I don't say Newt is perfect, and I would run from his attention socially, but for the limited purpose of setting right this country's fiscal policy, he'd be fine.
Valerie
Take 2: This time watching the my digits who seem to have a mind of their own...
As usual, excellent commentary.
I have but one question before I'd be willing to break out the Jack Daniels, cigars, and start in on a da^^^ed uber, super-duper delegate elitist/Bilderberg rant... To whom exactly was Mitchell speaking when she was given this reinvention/restoration of the smoke filled room plan?
Valerie,
Your comment reminded me to search my bookmarks. A while back, I rooted around the intertubes searching for dater on the Newt's ethics did not meet D.C. standards event.
I found the CNN blurb on the IRS clearing Newt of the last of the ethics violations, and in print, just to supplement your link...
IIRC it was a witch hunt on rails.
A.B.O.
Sheesh... The head to digits comm link appears to be on the fritz again. Please allow me to insert allegations that between dater on the and Newt's ethics did not meet D.C. standards in my previous comment.
Valerie:
I read that article this morning and will be writing about it when I have more time.
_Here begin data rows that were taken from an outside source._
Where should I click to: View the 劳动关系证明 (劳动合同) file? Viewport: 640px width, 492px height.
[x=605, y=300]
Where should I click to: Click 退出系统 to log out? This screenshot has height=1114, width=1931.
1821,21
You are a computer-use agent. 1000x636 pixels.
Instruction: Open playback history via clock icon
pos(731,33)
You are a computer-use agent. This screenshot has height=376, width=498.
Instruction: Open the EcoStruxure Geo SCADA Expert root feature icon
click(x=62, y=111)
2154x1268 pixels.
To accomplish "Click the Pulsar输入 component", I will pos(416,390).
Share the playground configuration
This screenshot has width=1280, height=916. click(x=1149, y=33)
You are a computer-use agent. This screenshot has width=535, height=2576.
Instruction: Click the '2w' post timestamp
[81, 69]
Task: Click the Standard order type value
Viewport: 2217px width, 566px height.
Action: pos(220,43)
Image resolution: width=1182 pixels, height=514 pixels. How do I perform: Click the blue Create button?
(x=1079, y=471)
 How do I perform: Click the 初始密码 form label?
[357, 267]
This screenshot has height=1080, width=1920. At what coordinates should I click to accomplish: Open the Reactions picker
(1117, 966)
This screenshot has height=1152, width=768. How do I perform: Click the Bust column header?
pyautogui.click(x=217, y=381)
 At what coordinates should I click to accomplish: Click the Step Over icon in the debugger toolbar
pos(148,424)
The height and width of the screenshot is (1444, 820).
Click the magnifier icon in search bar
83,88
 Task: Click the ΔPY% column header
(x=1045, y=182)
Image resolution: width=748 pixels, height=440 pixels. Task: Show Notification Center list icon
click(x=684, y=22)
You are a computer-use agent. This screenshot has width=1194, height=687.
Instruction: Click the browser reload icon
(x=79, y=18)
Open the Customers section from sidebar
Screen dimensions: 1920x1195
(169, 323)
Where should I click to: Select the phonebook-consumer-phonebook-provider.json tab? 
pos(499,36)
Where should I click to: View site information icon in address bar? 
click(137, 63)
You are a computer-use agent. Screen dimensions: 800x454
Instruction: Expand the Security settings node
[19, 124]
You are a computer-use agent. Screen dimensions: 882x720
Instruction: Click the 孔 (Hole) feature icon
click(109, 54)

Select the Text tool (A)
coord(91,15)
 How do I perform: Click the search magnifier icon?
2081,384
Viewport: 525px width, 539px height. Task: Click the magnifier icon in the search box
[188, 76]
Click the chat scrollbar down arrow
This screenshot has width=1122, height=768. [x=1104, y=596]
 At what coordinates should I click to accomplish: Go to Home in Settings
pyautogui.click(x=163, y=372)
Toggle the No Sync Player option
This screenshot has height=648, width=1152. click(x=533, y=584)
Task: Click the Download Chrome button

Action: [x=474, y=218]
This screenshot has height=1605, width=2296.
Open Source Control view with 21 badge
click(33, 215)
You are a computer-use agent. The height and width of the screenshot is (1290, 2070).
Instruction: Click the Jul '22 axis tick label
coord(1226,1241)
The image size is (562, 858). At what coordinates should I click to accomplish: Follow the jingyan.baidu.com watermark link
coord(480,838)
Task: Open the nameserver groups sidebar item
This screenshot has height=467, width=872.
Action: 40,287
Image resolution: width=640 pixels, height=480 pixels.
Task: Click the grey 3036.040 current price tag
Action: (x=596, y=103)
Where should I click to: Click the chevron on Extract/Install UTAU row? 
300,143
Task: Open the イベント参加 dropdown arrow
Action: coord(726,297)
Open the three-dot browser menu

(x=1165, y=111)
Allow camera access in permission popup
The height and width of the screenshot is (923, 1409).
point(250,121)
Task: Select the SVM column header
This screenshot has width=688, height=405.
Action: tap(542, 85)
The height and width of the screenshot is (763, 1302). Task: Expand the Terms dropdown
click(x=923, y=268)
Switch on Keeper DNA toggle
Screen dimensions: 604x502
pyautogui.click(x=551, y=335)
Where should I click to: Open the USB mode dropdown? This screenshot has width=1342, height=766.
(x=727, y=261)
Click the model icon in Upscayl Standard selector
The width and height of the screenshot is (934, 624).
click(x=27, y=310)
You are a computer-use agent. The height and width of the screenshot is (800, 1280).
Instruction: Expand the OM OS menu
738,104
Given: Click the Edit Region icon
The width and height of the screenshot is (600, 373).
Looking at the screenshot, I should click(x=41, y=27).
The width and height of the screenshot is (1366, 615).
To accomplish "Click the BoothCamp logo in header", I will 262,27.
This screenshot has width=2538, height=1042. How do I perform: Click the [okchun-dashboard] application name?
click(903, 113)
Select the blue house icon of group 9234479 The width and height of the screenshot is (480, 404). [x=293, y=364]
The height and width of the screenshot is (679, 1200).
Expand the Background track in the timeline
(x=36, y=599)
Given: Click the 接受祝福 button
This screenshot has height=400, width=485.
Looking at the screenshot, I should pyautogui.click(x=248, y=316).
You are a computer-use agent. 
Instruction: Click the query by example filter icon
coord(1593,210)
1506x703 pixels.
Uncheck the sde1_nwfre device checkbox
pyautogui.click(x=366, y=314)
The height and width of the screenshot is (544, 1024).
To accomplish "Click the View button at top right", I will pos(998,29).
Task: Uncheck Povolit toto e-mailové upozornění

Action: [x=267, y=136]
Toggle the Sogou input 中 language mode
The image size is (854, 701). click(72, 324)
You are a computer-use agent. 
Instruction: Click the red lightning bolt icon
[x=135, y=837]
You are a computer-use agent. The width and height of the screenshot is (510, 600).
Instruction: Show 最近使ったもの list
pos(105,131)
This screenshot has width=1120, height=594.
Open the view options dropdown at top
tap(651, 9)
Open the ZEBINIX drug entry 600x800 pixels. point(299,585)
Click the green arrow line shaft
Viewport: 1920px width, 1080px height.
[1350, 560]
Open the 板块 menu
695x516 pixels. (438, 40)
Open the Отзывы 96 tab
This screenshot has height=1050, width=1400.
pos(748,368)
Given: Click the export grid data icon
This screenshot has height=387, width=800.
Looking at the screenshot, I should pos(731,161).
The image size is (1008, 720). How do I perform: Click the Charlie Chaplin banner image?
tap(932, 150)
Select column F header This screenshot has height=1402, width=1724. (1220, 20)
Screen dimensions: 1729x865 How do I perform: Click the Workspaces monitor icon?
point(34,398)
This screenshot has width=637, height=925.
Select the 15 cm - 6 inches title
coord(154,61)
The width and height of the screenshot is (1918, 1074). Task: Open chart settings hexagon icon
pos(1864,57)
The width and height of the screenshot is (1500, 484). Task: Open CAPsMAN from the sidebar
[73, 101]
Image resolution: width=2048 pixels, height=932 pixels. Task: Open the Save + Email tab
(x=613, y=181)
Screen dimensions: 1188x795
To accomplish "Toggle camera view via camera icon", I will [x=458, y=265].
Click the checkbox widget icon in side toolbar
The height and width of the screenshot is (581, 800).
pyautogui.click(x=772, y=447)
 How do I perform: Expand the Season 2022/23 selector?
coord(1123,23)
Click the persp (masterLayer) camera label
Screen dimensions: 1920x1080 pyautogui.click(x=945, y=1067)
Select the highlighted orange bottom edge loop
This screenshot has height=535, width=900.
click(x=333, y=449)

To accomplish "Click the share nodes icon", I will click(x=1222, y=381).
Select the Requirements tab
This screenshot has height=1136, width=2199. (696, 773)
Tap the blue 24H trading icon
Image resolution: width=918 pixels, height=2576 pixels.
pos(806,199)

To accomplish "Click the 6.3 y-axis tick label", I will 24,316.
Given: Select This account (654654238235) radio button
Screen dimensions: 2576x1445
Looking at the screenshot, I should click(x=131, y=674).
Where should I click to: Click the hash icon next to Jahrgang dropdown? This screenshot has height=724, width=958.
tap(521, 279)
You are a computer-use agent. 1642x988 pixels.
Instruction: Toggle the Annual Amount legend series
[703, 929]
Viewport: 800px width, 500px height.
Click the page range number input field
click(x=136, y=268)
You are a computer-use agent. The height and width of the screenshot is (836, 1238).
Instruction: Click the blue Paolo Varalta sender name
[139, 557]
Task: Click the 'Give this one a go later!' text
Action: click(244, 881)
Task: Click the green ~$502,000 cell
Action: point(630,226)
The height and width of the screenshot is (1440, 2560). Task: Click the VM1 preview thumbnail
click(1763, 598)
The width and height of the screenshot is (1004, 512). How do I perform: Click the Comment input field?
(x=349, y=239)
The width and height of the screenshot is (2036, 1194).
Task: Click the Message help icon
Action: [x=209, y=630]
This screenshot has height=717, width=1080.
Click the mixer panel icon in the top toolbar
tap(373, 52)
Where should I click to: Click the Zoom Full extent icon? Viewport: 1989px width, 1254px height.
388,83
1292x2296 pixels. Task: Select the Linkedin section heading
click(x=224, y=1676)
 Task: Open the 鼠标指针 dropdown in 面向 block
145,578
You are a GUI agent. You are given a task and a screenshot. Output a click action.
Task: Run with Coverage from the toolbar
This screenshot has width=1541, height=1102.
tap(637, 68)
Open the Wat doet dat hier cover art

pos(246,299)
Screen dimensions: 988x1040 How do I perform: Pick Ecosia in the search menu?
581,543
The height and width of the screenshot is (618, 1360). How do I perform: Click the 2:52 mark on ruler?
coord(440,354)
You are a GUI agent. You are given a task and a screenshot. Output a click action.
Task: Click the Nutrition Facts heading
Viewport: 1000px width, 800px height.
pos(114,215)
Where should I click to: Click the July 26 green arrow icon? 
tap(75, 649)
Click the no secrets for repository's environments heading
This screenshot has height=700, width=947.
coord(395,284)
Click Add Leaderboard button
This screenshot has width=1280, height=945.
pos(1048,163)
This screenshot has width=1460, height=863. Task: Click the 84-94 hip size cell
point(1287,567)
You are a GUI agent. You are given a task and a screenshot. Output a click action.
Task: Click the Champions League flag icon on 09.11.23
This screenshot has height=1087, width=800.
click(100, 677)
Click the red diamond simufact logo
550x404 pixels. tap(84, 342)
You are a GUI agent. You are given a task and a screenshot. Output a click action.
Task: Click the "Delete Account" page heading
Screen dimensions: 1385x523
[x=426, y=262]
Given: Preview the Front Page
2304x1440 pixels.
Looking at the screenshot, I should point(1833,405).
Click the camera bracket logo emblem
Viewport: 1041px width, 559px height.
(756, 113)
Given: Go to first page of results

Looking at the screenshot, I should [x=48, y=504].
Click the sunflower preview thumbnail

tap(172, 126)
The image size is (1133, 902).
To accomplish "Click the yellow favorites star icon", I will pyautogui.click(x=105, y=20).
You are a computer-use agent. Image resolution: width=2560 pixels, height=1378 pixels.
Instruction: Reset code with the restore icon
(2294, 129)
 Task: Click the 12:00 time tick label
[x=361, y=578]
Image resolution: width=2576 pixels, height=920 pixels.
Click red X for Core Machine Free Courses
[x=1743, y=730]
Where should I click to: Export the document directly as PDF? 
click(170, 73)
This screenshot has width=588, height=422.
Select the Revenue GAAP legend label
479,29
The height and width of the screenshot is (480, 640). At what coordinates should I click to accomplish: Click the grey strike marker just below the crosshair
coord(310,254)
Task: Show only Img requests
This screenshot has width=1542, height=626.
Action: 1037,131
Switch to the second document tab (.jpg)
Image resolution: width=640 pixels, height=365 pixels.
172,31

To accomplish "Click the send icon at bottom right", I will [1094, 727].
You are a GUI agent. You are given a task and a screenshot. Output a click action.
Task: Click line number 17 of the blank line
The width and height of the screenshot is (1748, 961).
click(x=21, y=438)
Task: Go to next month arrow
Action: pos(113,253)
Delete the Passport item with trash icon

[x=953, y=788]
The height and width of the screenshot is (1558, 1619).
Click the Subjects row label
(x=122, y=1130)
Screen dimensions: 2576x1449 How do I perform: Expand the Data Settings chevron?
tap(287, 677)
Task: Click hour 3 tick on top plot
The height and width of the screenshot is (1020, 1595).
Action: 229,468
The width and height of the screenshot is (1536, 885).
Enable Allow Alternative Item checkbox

One of the most interesting things on the Internet (to me at least!) is seeing how people on different sides of the political fence cover a story. That article left a LOT out :p And so does the Left - they do it all the time.
Leaving part of the facts out is a distortion. That's where the phrase "lying by omission" came from. It's not a lie per se, but it's not an accurate recounting, either.
York didn't say anything untrue, but by the same token he chose to leave a fair amount out. And that's my problem with the whole "Everyone knows Newt has baggage" argument. It reduces a complex story to a soundbyte.
Anyway, I'll let y'all know when I have time to get to this and you can tell me where you think I'm wrong :)
"I don't see the GOP dying, so much as being taken over. I believe that both parties will survive, in name if not in content, because Americans like to have two parties, and they will replace politicians who fail."
I can see it as a possibility. In this day and age, a movement can build the infrastructure needed to make a party work fairly quickly- I offer the Tea parties as evidence, even though they are not a political party, they could quickly become the core of a new, third party. Michael Medved rightly tells us that third parties are wastes of time and mostly crazy, but under the right circumstances, you could birth a legitimate third party, and it would be the death of the Republican party. I don't see it happening to the Dems, but I suppose it's also possible. History is a good guide, but when technologies change, other things change too. We may be in a new political era and not even realize the extent of it all.